'''

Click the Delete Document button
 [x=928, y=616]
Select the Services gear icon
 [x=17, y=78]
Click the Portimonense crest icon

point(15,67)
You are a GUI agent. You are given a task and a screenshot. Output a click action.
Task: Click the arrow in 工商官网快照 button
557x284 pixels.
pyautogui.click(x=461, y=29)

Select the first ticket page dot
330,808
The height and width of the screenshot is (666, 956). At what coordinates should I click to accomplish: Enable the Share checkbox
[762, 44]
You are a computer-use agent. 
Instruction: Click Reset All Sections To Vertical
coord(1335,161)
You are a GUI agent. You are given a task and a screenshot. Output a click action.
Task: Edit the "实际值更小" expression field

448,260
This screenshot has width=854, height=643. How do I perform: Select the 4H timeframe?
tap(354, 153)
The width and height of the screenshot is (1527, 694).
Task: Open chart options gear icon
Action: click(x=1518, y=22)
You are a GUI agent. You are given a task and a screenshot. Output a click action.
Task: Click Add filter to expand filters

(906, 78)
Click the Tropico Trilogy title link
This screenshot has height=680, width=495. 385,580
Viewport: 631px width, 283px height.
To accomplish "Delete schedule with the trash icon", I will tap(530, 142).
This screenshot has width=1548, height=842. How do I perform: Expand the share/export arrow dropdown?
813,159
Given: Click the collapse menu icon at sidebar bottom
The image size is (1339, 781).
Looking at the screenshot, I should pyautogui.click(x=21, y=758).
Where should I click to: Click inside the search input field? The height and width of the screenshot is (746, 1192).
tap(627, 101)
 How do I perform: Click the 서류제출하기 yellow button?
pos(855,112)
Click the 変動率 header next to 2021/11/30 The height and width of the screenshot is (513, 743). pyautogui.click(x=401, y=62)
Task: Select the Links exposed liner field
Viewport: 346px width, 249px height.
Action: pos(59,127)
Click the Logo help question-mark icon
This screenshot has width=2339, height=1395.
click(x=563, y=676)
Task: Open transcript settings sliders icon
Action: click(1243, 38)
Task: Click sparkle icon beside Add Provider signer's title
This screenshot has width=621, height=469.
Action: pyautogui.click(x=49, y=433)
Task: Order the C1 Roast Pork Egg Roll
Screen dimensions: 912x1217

'''

§ **Task**
Reproduce exactly the lines running from the one with "Click the Logo help question-mark icon" to the last line of the listing above. Add nothing else.

§ **Task solution**
Click the Logo help question-mark icon
This screenshot has width=2339, height=1395.
click(x=563, y=676)
Task: Open transcript settings sliders icon
Action: click(1243, 38)
Task: Click sparkle icon beside Add Provider signer's title
This screenshot has width=621, height=469.
Action: pyautogui.click(x=49, y=433)
Task: Order the C1 Roast Pork Egg Roll
Screen dimensions: 912x1217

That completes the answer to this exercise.